:: GOAL ::
Identify and copy each line in the listing below that contains the string "particular". Case counts.

Data records
******

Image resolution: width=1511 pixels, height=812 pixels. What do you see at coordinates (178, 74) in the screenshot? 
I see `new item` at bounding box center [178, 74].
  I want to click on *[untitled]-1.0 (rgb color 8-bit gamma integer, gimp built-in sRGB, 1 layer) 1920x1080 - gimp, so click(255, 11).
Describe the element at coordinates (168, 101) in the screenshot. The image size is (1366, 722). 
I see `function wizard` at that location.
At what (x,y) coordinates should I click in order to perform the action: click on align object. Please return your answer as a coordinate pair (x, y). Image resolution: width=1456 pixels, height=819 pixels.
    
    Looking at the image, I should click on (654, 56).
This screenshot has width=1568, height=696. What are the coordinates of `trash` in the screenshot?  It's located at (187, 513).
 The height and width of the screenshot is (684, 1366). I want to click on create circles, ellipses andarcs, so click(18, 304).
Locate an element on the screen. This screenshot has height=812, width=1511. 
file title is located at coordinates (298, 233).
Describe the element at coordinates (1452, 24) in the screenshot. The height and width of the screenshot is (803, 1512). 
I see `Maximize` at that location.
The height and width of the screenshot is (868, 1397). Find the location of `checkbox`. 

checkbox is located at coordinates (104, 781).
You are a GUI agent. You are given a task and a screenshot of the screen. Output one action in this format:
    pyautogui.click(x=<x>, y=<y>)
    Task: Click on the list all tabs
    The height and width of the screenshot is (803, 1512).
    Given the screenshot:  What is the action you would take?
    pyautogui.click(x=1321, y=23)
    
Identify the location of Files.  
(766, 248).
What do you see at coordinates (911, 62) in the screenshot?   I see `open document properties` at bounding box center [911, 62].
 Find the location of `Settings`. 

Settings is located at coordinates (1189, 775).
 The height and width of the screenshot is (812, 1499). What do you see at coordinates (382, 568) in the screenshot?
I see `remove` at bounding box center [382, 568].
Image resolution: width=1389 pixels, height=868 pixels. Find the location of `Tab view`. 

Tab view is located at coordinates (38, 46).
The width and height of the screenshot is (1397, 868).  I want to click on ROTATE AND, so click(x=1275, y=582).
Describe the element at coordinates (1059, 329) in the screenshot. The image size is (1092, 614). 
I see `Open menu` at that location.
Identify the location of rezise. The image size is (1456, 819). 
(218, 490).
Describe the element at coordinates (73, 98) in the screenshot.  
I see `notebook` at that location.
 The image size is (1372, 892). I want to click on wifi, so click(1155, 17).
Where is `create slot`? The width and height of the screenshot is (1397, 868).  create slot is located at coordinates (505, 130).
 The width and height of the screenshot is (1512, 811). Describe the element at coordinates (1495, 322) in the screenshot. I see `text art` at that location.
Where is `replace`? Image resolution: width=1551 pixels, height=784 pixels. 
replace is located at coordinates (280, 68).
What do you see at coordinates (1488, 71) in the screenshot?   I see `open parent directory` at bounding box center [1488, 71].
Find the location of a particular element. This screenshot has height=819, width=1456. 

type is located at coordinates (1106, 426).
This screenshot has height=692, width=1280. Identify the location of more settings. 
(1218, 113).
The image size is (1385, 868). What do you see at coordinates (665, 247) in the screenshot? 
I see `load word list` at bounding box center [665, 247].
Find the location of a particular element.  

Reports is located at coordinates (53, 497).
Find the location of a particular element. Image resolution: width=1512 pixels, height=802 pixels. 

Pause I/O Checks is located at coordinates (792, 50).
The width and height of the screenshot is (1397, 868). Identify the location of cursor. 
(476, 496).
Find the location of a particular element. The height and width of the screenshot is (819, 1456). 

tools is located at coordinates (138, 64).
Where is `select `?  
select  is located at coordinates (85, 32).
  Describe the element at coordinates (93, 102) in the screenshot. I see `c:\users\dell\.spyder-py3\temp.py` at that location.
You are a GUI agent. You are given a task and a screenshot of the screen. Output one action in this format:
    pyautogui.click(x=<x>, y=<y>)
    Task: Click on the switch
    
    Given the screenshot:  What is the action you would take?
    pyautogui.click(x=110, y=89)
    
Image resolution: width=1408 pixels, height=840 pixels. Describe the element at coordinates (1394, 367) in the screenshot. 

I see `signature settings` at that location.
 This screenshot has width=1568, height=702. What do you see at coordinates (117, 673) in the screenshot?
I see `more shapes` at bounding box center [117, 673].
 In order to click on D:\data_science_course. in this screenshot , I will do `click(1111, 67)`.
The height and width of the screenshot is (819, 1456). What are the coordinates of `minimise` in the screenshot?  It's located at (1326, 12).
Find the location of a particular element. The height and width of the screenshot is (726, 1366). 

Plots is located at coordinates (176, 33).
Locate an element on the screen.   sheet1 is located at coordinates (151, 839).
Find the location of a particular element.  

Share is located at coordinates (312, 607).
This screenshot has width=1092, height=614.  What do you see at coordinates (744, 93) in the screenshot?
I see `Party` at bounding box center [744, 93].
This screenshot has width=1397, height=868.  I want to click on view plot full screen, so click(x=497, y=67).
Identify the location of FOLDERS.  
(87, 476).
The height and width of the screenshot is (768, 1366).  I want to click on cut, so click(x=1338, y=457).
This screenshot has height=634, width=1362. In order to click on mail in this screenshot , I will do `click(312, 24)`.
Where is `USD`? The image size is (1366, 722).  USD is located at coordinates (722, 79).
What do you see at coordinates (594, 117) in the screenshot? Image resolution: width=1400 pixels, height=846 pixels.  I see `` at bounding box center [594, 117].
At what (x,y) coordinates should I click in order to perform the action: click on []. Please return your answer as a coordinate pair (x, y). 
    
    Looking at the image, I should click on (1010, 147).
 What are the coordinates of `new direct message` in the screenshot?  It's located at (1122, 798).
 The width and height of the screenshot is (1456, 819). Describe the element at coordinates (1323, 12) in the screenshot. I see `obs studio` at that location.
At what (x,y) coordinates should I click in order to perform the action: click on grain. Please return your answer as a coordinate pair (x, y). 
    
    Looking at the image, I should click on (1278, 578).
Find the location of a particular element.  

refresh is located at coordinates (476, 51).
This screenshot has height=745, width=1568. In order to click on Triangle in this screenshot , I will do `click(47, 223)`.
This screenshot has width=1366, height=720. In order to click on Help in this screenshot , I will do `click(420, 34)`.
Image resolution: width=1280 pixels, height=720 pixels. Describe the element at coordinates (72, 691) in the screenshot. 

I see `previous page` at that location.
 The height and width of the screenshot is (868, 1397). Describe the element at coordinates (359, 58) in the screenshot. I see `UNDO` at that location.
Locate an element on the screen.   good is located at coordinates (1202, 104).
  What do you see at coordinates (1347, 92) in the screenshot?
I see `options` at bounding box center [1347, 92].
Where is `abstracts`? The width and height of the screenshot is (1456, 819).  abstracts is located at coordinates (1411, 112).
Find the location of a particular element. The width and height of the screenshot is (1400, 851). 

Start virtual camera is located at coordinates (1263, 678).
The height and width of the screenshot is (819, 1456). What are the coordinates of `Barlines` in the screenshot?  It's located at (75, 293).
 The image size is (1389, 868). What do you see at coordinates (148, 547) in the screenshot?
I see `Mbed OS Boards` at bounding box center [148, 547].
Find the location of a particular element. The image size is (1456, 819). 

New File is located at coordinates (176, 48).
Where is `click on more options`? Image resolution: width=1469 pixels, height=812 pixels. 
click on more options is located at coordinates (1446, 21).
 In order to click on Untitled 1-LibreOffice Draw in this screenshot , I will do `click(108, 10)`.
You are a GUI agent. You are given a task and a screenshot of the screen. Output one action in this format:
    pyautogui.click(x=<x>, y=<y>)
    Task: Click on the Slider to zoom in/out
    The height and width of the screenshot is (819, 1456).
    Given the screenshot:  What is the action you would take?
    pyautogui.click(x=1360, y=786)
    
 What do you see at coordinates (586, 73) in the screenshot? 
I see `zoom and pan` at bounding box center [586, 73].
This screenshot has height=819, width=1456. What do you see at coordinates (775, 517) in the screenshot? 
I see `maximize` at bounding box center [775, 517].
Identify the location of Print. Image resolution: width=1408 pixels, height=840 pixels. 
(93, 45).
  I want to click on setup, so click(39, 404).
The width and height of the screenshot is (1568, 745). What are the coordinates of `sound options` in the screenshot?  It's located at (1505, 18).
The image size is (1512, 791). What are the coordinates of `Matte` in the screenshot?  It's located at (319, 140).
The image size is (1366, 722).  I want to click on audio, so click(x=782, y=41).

******

:: PROBLEM SOLUTION ::
Find the location of a particular element. This screenshot has height=819, width=1456. 
Find the location of a particular element.  
Find the location of a particular element. Image resolution: width=1512 pixels, height=802 pixels. 
Find the location of a particular element. The height and width of the screenshot is (819, 1456). 
Find the location of a particular element. The height and width of the screenshot is (726, 1366). 
Find the location of a particular element.  
Find the location of a particular element.  
Find the location of a particular element. The width and height of the screenshot is (1400, 851). 
Find the location of a particular element. The image size is (1456, 819). 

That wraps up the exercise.